[Stored data]
- Opening Delimiter -

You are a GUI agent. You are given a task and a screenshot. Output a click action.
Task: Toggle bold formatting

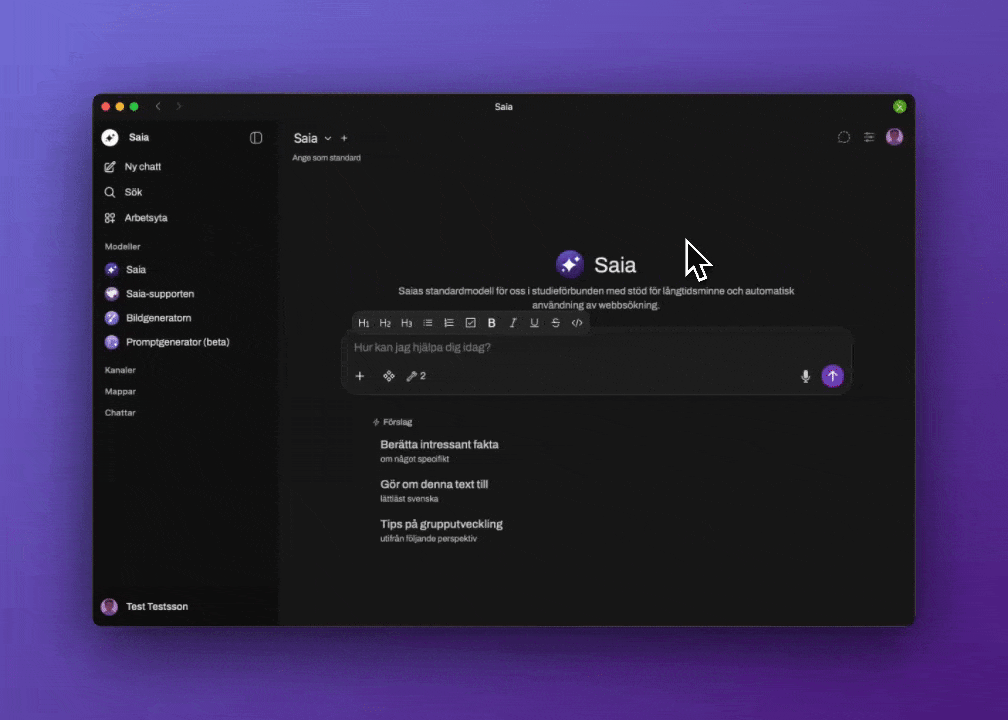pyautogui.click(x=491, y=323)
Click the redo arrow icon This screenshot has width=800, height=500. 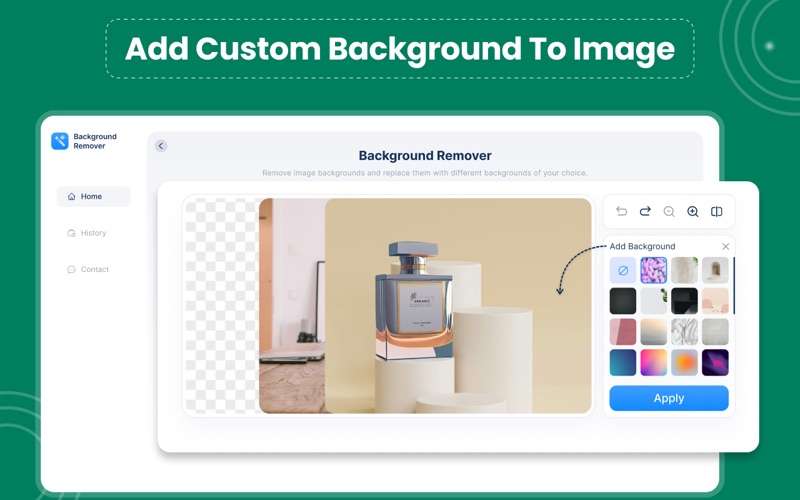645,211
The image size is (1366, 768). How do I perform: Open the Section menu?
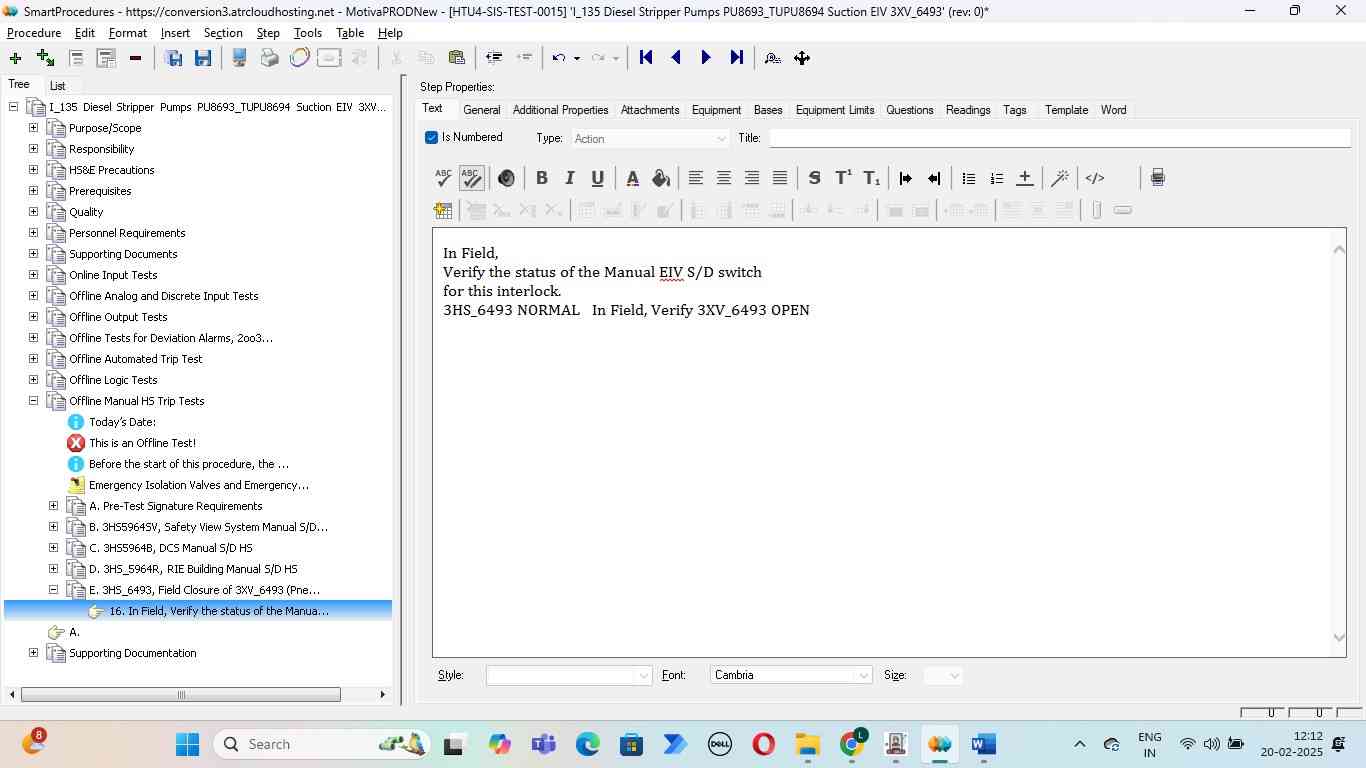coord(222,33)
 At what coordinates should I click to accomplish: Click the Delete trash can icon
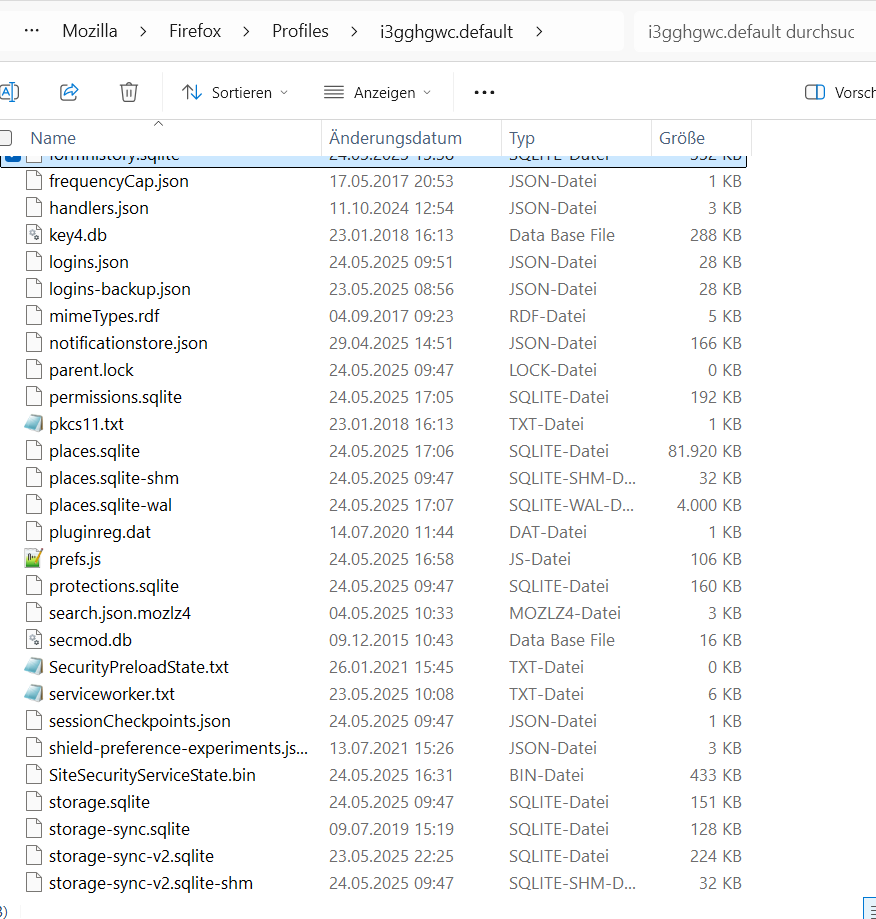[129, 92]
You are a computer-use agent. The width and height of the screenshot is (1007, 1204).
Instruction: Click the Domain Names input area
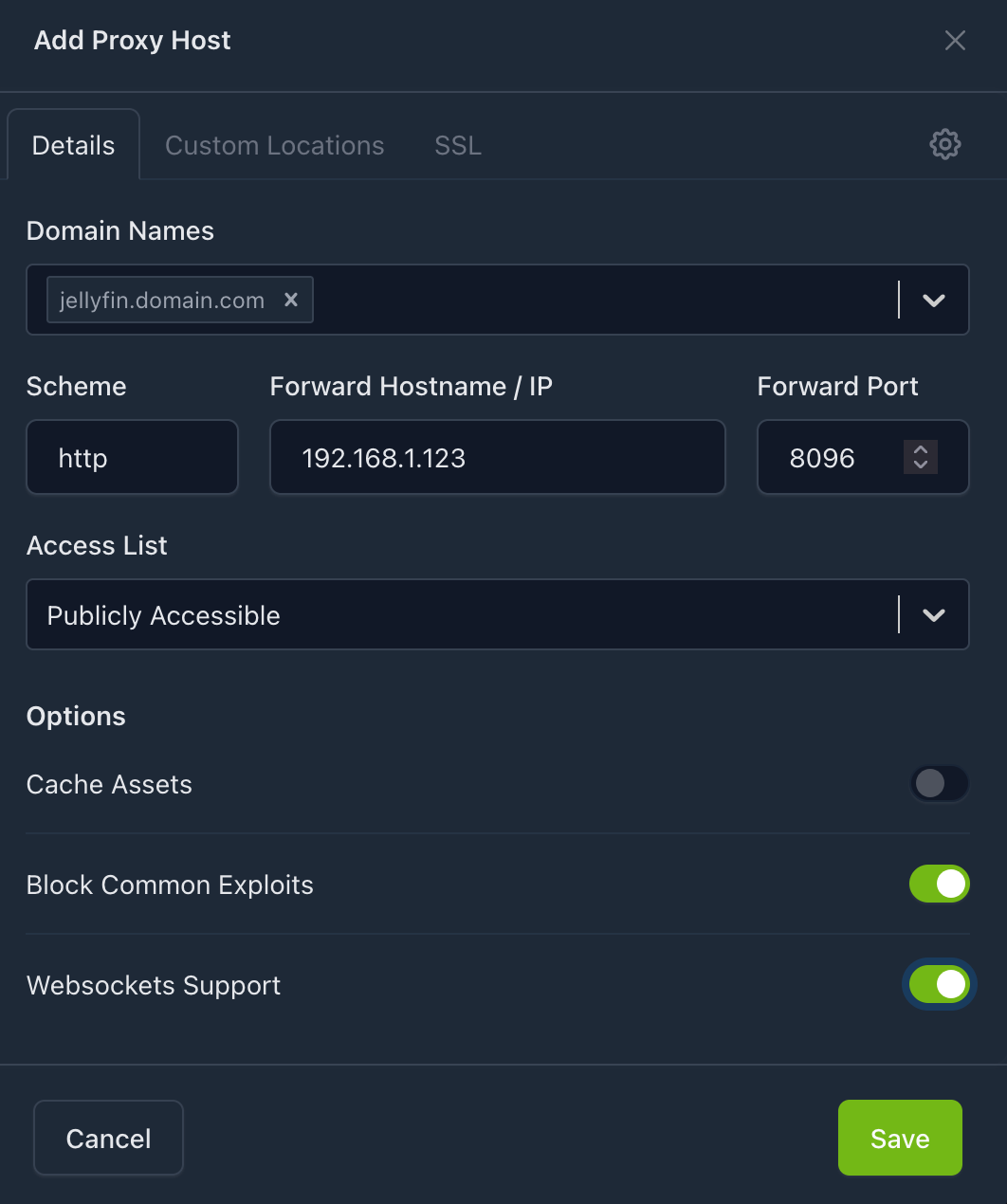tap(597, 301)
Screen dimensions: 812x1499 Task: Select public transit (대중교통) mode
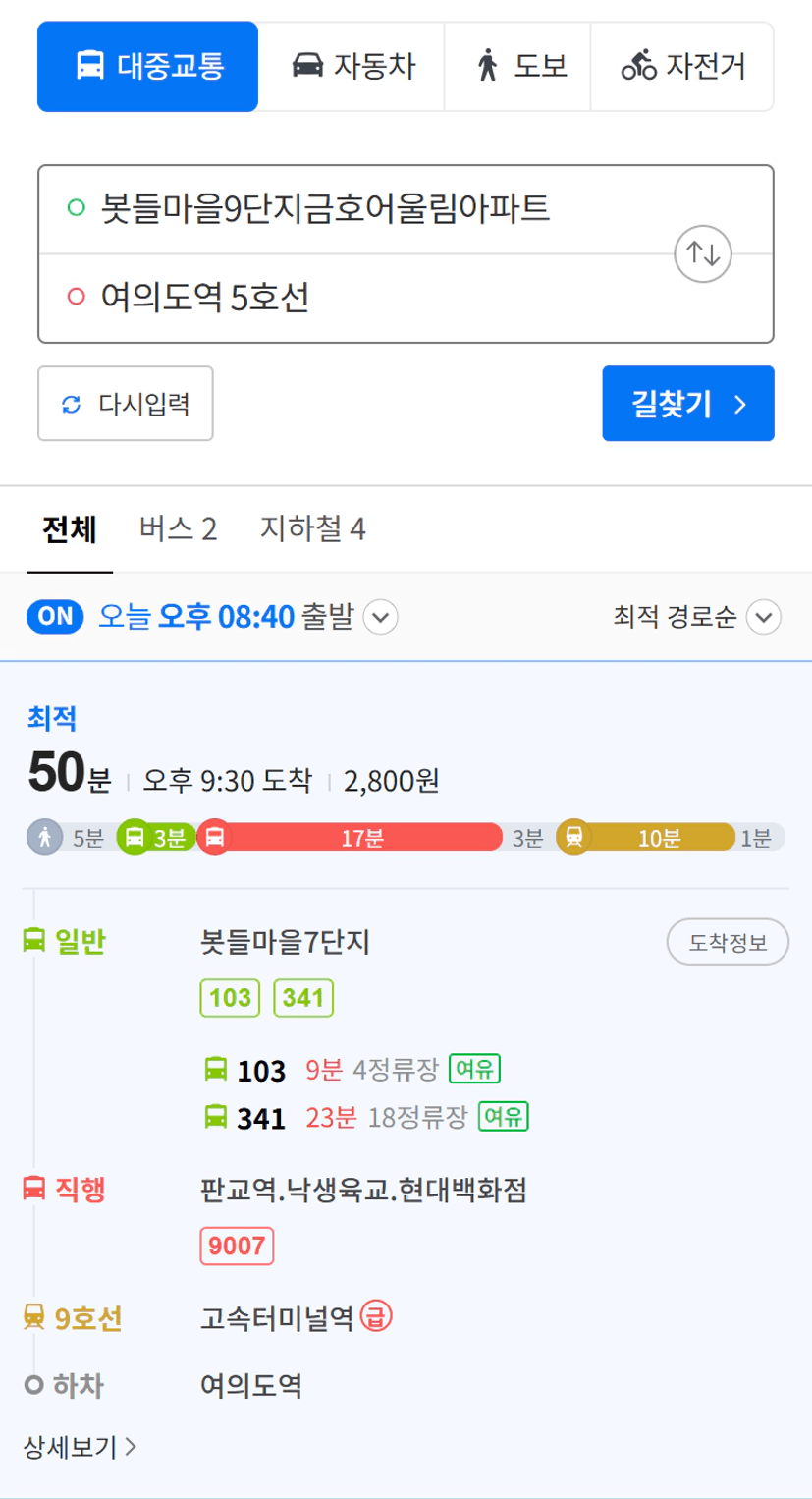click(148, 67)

- Closing Delimiter -

*Task instructions*: For the records above, tally the lines holding the word "agent". Answer with the number only.

*Result for this task*: 2